* BEGIN AVAILABLE DATA *

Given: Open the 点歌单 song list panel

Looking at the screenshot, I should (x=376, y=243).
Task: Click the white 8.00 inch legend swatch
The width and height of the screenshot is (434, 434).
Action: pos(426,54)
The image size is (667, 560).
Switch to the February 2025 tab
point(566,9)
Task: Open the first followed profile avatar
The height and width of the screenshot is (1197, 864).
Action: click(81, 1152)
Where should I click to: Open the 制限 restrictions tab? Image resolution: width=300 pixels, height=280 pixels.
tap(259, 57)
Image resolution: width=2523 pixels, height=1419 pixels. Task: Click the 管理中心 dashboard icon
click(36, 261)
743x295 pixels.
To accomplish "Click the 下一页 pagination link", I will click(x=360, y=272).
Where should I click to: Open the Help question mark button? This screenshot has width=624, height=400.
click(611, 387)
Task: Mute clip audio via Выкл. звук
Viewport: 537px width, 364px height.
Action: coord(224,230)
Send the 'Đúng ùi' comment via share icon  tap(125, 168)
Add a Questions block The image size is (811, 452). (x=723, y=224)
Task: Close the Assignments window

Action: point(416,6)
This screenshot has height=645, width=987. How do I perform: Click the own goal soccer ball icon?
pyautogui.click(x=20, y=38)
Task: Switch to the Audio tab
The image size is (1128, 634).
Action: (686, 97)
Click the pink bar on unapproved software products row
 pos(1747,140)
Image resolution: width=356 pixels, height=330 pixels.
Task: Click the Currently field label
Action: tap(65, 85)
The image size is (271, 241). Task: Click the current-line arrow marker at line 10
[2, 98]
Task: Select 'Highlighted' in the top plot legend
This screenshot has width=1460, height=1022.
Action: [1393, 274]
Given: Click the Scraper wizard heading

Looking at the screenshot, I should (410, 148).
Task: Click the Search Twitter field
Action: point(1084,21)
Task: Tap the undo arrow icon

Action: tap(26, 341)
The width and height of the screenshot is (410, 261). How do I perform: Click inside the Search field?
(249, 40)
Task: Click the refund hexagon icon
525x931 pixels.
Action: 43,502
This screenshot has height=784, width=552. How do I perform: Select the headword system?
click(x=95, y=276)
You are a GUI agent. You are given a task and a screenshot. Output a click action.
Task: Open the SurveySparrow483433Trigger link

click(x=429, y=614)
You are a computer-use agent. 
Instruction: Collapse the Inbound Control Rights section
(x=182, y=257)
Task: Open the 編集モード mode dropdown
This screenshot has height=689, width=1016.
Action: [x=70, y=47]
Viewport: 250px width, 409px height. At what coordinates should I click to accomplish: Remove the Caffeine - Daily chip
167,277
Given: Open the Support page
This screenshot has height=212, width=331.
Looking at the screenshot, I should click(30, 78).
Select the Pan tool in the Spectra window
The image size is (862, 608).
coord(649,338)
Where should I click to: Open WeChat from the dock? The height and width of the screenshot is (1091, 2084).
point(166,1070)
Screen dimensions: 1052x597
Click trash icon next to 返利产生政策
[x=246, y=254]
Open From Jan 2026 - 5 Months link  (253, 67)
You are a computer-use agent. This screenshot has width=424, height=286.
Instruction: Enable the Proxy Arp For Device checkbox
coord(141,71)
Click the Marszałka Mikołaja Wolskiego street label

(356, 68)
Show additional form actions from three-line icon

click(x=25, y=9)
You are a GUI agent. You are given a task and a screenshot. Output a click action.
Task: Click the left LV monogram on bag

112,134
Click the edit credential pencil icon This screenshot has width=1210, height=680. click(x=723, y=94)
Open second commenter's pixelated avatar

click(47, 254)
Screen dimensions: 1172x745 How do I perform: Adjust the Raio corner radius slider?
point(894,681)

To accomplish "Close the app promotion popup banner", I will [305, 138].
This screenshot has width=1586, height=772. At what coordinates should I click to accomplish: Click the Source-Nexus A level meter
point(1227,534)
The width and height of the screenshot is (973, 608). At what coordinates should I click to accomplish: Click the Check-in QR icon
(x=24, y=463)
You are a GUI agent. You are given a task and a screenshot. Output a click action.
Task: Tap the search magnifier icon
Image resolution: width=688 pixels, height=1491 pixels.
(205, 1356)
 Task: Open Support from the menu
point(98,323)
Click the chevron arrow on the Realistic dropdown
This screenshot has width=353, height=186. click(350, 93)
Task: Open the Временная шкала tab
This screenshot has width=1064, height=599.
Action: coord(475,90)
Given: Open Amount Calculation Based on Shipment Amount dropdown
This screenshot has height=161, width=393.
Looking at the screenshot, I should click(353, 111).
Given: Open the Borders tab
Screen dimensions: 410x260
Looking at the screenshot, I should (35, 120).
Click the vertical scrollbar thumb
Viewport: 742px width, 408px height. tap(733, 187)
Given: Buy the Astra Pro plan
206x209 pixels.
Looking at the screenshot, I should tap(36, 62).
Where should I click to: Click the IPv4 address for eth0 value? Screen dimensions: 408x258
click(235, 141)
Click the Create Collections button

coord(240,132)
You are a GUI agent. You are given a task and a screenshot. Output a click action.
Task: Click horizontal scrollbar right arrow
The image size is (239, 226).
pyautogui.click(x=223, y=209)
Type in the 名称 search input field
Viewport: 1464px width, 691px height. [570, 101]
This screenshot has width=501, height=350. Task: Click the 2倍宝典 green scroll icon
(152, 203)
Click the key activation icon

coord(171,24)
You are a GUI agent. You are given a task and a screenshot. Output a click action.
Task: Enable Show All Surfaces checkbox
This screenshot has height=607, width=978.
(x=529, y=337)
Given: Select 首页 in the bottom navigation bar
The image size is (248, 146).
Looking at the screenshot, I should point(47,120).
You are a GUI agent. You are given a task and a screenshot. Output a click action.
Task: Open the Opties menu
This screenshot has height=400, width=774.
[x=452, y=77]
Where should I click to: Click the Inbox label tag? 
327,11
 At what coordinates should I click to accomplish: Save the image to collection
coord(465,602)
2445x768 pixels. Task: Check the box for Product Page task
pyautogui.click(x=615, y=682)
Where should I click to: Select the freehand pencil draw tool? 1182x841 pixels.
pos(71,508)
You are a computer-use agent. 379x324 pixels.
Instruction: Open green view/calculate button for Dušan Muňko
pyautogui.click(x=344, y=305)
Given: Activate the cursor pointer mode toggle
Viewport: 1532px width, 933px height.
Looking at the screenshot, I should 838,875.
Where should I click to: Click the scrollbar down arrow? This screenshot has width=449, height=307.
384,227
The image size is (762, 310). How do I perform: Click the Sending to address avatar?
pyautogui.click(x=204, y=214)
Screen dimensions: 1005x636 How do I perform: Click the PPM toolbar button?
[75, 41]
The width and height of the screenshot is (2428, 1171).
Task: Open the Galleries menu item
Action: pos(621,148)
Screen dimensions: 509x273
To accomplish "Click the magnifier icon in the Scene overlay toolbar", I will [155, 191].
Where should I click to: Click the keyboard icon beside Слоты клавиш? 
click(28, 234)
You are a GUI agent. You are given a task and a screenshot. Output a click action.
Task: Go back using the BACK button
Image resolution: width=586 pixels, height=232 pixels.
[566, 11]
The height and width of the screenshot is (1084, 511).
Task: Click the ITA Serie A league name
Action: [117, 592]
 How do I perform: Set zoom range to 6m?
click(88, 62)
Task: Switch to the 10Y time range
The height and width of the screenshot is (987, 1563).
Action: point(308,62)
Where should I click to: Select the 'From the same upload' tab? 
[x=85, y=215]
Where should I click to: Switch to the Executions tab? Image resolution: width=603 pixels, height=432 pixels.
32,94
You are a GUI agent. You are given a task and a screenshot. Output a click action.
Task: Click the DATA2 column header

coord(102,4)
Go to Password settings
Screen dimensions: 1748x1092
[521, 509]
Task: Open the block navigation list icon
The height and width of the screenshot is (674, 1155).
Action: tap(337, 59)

* END AVAILABLE DATA *

Gather every line of the data above that contains the string "label", matching case exactly.

Task: Click the Currently field label
Click the Marszałka Mikołaja Wolskiego street label
Where should I click to: Click the Inbox label tag? 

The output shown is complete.